Já vimos este padrão antes. O crescimento dos fundos do mercado monetário, a securitização e o empréstimo não bancário provocaram avisos de que o crédito colapsaria. Não colapsou; apenas se reorganizou.

O que está a acontecer agora é outra dessas transições. O crédito não desaparece quando os depósitos deixam de ser silenciosamente rehipotecados. Relocaliza-se em sistemas onde o risco e o retorno são mais claramente evidenciados, onde a participação é mais explícita e onde aqueles que assumem risco capturam uma parte proporcional da recompensa. Este novo sistema não significa menos crédito; significa uma reestruturação do crédito.

Das instituições para a infraestrutura

O que torna esta mudança durável não é nenhum produto único, mas o surgimento de infraestrutura financeira que altera o comportamento predefinido. À medida que os ativos se tornam programáveis e os saldos mais portáteis, novos mecanismos permitem que os consumidores mantenham a custódia enquanto ainda obtêm retornos sob regras definidas.

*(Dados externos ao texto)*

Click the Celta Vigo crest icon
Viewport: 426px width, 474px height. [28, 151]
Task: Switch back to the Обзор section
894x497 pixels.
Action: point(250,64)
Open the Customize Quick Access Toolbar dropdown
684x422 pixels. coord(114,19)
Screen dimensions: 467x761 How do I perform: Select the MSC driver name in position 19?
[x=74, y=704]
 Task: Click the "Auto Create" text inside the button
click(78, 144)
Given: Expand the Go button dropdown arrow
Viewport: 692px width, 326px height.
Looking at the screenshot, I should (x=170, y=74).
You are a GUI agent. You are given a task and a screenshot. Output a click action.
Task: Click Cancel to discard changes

Os cofres são um exemplo desta categoria mais ampla, juntamente com camadas de alocação automatizada, invólucros que geram rendimento e outras primitivas financeiras ainda em evolução. O que estes sistemas partilham é que tornam explícito o que há muito tempo tem sido opaco: como o capital é aplicado, sob que restrições e em benefício de quem.

A intermediação não desaparece neste mundo. Pelo contrário, passa das instituições para a infraestrutura, de balanços discricionários para sistemas baseados em regras e de spreads ocultos para alocação transparente.

É por isso que enquadrar esta mudança como "desregulamentação" não capta o ponto. A questão não é se a intermediação deve existir, mas sim quem e onde deve beneficiar dela.

A verdadeira questão política

Visto claramente, o debate sobre o rendimento das stablecoins não é uma disputa de nicho. É uma antevisão de um ajuste de contas muito maior sobre o futuro dos depósitos. Estamos a passar de um sistema financeiro no qual os saldos de consumidores rendem pouco, os intermediários capturam a maior parte dos ganhos e a criação de crédito é em grande parte opaca, para um no qual se espera que os saldos rendam, o rendimento flui mais diretamente para os utilizadores e a infraestrutura determina cada vez mais como o capital é aplicado.

Esta transição pode e deve ser moldada pela regulamentação. As regras em torno do risco, divulgação, proteção do consumidor e estabilidade financeira permanecem absolutamente essenciais. Mas o debate sobre o rendimento das stablecoins é melhor compreendido não como uma decisão sobre cripto, mas como uma decisão sobre o futuro dos depósitos. Os decisores políticos podem tentar proteger o modelo tradicional limitando quem pode oferecer rendimento, ou podem reconhecer que as expectativas dos consumidores estão a mudar em direção à participação direta no valor que o seu dinheiro gera. O primeiro pode retardar a mudança nas margens. Não a reverterá.